__RECORDS TO USE__:
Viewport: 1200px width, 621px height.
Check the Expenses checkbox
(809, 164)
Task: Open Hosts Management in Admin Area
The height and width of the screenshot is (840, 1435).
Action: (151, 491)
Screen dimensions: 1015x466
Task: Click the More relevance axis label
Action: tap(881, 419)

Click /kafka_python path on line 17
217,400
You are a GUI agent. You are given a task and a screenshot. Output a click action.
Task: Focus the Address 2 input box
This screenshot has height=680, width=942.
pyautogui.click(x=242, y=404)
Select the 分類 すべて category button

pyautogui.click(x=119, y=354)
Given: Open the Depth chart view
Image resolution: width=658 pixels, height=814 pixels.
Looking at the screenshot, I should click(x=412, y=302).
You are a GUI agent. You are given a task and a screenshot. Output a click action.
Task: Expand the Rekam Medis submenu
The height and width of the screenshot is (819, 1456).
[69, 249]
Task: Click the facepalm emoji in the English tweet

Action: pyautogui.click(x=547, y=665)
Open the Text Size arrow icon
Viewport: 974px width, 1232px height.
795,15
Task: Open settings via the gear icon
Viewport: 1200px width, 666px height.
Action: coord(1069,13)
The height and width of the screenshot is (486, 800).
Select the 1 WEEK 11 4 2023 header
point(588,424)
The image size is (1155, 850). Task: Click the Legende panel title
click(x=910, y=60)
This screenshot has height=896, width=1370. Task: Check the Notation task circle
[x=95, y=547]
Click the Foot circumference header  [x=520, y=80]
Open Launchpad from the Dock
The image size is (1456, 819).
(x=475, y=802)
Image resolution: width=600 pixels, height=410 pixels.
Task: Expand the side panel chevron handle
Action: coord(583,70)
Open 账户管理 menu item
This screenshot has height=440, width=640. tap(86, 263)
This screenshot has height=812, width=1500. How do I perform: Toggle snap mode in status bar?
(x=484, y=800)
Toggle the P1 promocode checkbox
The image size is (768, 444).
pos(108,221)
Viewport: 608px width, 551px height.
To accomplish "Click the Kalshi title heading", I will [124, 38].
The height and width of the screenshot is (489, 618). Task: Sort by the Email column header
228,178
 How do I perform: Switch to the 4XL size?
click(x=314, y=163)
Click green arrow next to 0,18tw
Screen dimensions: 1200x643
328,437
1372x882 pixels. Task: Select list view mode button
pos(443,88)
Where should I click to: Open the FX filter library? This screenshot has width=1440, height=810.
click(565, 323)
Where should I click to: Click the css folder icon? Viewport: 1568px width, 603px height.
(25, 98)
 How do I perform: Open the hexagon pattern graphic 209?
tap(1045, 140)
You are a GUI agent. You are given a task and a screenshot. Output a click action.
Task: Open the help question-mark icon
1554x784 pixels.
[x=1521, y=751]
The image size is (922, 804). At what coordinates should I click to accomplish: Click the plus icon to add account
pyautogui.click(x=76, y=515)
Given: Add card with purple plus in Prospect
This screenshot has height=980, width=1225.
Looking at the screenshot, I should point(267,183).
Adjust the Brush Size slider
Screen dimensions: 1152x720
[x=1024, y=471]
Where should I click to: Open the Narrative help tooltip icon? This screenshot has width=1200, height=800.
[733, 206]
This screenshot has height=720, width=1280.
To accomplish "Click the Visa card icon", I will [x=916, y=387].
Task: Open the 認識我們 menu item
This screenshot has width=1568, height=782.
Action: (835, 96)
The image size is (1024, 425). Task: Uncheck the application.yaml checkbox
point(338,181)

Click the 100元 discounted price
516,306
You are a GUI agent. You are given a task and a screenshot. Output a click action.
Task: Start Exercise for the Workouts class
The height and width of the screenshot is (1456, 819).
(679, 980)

__THE TASK__:
From the items above, select and copy every line that contains the word "Viewport".

__ANSWER TO THE PROBLEM__:
Viewport: 1200px width, 621px height.
Viewport: 974px width, 1232px height.
Viewport: 1200px width, 666px height.
Viewport: 608px width, 551px height.
Where should I click to: Click the css folder icon? Viewport: 1568px width, 603px height.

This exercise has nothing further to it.